NASA shot some very unique high-definition footage of teams recovering the space shuttle’s solid rocket booster segments, including under-water shots of divers working on the recovery in the Atlantic Ocean. Seeing the divers and other recovery team members around the boosters helps give a sense of scale of how big these SRBs are. This is from shuttle Discovery’s final mission, STS-133, and comes complete with underwater breathing sounds!
The video also includes HD video footage from the recovery ships, showing how the teams keep track of and locate the boosters, as well as time-lapse footage of recovery efforts on the Freedom Star ship.
The footage was captured with a Panasonic HPX 3700 high-definition, cinema-style camera with 1080 progressive scanning at 24 frames per second.
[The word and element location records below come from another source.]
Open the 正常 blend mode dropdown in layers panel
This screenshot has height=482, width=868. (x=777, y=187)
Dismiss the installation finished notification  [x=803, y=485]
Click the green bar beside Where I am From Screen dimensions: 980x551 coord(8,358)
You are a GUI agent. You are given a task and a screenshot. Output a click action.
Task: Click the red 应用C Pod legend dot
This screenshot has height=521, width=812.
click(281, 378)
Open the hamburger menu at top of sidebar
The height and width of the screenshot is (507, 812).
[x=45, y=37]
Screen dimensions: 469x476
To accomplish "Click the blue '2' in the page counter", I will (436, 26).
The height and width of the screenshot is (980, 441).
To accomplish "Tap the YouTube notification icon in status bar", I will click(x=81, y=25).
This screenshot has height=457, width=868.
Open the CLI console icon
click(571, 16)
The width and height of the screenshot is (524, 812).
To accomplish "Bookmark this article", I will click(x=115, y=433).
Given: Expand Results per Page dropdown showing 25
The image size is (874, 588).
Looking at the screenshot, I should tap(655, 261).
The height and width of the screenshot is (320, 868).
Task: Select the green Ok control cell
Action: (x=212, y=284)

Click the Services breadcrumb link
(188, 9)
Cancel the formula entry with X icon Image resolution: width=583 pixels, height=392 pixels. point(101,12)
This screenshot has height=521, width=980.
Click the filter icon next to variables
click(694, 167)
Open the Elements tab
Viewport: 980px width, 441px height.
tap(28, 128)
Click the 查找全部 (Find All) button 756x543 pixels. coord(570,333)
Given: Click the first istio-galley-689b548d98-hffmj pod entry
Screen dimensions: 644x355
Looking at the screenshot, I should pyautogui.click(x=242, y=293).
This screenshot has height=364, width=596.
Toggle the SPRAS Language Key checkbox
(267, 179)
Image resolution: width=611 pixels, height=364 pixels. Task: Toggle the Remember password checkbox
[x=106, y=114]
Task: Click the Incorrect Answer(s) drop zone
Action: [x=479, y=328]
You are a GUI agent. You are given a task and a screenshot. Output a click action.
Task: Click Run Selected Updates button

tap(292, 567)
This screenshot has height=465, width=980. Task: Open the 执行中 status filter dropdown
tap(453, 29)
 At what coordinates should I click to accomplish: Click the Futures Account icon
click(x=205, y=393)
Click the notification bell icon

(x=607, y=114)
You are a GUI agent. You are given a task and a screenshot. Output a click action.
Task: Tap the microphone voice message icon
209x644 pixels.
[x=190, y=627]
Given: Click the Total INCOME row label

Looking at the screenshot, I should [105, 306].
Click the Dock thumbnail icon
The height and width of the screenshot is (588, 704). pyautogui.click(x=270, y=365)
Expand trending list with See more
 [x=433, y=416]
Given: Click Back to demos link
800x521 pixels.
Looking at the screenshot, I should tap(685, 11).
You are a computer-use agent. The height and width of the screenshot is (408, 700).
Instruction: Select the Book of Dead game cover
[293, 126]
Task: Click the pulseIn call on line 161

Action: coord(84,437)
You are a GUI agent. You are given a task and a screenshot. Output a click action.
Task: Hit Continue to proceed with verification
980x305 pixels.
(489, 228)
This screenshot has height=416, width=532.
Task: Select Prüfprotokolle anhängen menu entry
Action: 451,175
NASA says that after the boosters are pulled from the ocean, “they are returned to Hangar AF at Cape Canaveral Air Force Station in Florida. After they are processed, the boosters are transported to Utah, where they are refurbished and stored, if necessary.” So, these particular boosters will not likely be refurbished.
Thrust of both boosters is equal to somewhere between 5.3 to 6.6 million pounds 144 million pounds of thrust to get the shuttles off the ground.
I’ll bet the crew(s) have some interesting stories! The one that got away?
I’ll note the gray sludge being pumped at 7:50 NASTY residuals being dumped?
144 million pounds of thrust? Each SRB puts out about 2.6 million pounds of thrust, so it would take about 55 of them to reach that level of thrust.
Thanks — was going by the info in a press release NASA put out today, which was obviously wrong. This NASA webpage says 5.3 million lbs for the two SRBs together : http://www.nasa.gov/returntoflight/system/system_SRB.html, while someone who works at NASA told me that her info says 3.3 million lbs each at sea level (6.6 together). See this link for the Shuttle Crew Operations Manual: http://spaceflight.nasa.gov/shuttle/reference/shutref/srb/srb.html
Power output of SRB’s is 144 million Horsepower.This is being quoted by a few websites giving links to the HD footage of STS 133’s SRB recovery.